Friday, August 20, 2010

Creative + Media = Awesomeness

Every once in a while you come across a campaign that is just so right in every sense, this is one of them:

http://creativity-online.com/work/lionsgate-the-last-exorcism-chatroulette-promotion/21047

Lionsgate's coming out with a new crappy movie "the last exorcism", I think the movie execs knew that it was going to bomb at the box office, so they came up with the best solution ever -- put the most amazing marketing campaign behind it to drive excitement. I'm pretty sure that's the strategy that was stated in the RFP.

Anyways, where do we even begin?? There's so much crap out there in the ad/media industry that I get so excited when something good actually happens. Let's start with the creative. Everyone knows sex sells, this little trailer has got it. SOoooo simple! But I bet it took the creative shop lots of beer and long nights to come around to that. Moving on, media (much more exciting). This placement takes into account at least 3 different hot trends in media and churns out a perfect marriage of them:

1. online video
2. Social media/viral sharing/earned media vs. paid media
3. Branded and integrated content

Video is attracting more and more attention as an effective form of online advertising, blend this with a video populated with interesting content, as well as the natural inclination of users to share content online, and this is the result.

This campaign is a great media campaign, because it leverages the unique capability of the platform of chatroulette to further extend the creative messaging -- no other site can do this except for chatroulette.
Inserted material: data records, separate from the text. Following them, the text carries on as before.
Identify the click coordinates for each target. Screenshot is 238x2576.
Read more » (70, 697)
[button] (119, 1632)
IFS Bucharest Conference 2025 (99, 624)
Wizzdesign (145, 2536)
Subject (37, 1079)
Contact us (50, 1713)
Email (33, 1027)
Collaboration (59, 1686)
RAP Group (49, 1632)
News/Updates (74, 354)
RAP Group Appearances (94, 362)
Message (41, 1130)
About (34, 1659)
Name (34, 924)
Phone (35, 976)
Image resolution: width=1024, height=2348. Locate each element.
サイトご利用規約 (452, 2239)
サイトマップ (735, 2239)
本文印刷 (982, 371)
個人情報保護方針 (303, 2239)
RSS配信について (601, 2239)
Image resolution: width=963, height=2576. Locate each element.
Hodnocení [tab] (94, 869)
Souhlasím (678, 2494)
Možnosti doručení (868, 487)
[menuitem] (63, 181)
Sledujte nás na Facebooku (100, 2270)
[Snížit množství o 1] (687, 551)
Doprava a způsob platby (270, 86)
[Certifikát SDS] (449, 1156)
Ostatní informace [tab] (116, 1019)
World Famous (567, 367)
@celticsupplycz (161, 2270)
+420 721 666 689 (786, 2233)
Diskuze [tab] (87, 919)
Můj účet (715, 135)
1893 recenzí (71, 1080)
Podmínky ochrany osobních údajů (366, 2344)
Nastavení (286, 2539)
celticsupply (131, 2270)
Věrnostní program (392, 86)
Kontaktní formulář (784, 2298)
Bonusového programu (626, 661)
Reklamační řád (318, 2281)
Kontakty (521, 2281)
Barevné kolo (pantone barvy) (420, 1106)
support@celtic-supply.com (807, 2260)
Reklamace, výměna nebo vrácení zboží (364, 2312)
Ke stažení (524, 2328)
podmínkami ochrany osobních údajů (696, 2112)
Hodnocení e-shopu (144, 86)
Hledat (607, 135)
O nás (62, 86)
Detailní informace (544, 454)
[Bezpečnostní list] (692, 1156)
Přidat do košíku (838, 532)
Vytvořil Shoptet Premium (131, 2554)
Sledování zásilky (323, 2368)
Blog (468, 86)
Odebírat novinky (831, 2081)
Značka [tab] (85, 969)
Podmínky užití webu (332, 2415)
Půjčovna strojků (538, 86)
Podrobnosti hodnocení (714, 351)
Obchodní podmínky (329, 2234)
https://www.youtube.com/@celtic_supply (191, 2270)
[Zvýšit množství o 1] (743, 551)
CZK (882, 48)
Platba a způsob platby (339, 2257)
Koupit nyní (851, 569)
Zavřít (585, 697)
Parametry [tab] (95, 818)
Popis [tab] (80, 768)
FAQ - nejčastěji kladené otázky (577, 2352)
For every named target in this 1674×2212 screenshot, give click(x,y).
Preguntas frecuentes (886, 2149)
The planning behind this is exactly what I think we should really strive to answer as media strategists - what is unique about this specific site that we can utilize for our campaign? So many placements are thoughtlessly distributed, too many ROS units, too much clutter. This one really stands out.

Love this campaign.

Saturday, May 29, 2010

(Re)Defining media

So I've been thinking about this for some time now, and it's become a topic of constant frustration. The way online advertising is being done right now isn't efficient, and we all know it. We buy these banner ads and these facebook ads, thinking that they will drive awareness or whatever it is that the campaign goal is. But the truth is, they don't. CTR (if you're still judging by CTR) are at .03-.05%. Which is atrocious. Brand studies only tell so much of the story. The problem isn't with measurement tools, although they certainly can be improved upon, I think the problem rests with us, the media planners, the advertisers, the brands themselves. We are trying to use the same old advertising model for a medium that requires a completely different kind of model. It's like fitting an old key into a new lock, it just won't crack open that way.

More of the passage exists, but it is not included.